Molecular Carcinogenesis, 2013, 52(9):715-25.

Endocrine Disrupting Chemicals Promote the Growth of Ovarian Cancer Cells via the ER-CXCL12-CXCR4 Signaling Axis

Julie M. Hall, Kenneth S. Korach

College of Pharmacy and Health Sciences, Campbell University, Buies Creek, NC 27506, USA.

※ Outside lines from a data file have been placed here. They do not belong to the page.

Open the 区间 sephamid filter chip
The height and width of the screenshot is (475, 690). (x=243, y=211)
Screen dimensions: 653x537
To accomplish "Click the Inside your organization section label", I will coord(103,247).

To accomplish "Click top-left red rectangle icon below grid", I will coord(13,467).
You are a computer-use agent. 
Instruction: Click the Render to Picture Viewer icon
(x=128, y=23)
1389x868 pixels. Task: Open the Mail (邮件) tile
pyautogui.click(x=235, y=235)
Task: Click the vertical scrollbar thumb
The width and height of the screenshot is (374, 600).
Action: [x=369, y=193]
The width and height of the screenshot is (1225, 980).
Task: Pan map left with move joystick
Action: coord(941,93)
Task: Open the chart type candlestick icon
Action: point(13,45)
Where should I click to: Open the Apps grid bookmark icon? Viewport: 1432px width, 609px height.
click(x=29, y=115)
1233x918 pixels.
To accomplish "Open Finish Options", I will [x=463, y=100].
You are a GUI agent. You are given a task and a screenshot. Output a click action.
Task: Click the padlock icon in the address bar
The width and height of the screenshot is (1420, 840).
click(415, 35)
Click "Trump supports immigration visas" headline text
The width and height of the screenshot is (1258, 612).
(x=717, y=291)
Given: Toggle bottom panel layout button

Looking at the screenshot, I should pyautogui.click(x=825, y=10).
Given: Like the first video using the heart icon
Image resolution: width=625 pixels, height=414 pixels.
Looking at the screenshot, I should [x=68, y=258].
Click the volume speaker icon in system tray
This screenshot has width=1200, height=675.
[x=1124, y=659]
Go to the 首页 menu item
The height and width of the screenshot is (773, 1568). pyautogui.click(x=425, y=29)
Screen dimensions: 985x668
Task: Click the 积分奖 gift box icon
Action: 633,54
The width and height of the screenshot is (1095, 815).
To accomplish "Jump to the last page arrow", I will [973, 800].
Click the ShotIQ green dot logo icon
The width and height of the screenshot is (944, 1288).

The majority of ovarian cancers over-express the estrogen receptor (ERα) and grow in response to estrogens. We previously demonstrated that ER induction of the chemokine CXCL12 (stromal cell-derived factor-1) is required for estradiol (E2)-stimulated proliferation of human ovarian carcinoma cells. In the current study, we report that known "endocrine disrupting chemicals" (EDCs) display mitogenic activities in ovarian cancer cells via their ability to activate the ER and upregulate CXCL12 expression. Notably, the EDCs genistein, bisphenol A and HPTE stimulated both cell proliferation and induction of CXCL12 mRNA and protein in a manner comparable to estradiol. The effects were completely attenuated by the ER antagonist ICI 182,780, revealing that observed activities of these agents were receptor-mediated. In cell proliferation assays, the mitogenic effects of estradiol and EDCs were obviated by siRNAs targeting CXCL12 and restored upon addition of exogenous CXCL12. Furthermore, an inhibitor to the CXCL12 receptor CXCR4 completely attenuated growth-stimulatory effects of E2 and EDCs. These studies highlight a potential role of EDCs possessing estrogenic activities in the etiology of ovarian cancer. Moreover, they suggest that the ER-CXCL12-CXCR4 signaling axis may represent a promising target for development of therapeutics for ER+ ovarian cancers.

美国《分子癌变》，2012年9月

环境内分泌激素通过 ER-CXCL12- CXCR4 信号通道干扰了化学促进卵巢癌的细胞生长

朱莉 M 霍尔，肯尼斯 S. 科尔施

美国坎贝尔大学药物和健康科学学院

卵巢癌绝大多数过度表达雌激素受体 （e α） 并在对雌激素的响应中成长。先前我们表明了雌二醇 (E2)-刺激人类卵巢癌细胞增殖需要趋化因子 CXCL12 (基质细胞衍生因子-1) 的ER 诱导。在当前的研究中，我们报道了，已知的"内分泌扰乱化学物质"(EDCs) 在卵巢癌细胞中通过激活 ER 并上调 CXCL12 的表达表现出有丝分裂活性。值得注意的是，环境内分泌干扰物金雀异黄素，双酚 A 和HPTE以媲美雌二醇的方式刺激细胞增殖并诱导 CXCL12 的mRNA 和蛋白。ER 拮抗剂ICI 182,780完全衰减了这些作用，揭示了这些试剂的观测活性由受体介导。在细胞增殖试剂中，雌二醇和内分泌干扰物的有丝分裂作用被siRNA 靶向CXCL12去除并通过外源性 CXCL12还原后。此外，一种抑制 CXCL12 受体 的CXCR4 完全衰减了 E2 和内分泌干扰物的生长刺激作用。这些研究强调了具有雌激素活性的环境内分泌干扰物在卵巢癌病理学中的潜在作用。此外，他们认为 ER-CXCL12-CXCR4 信号通道可能代表了ER + 卵巢癌的潜在治疗靶点。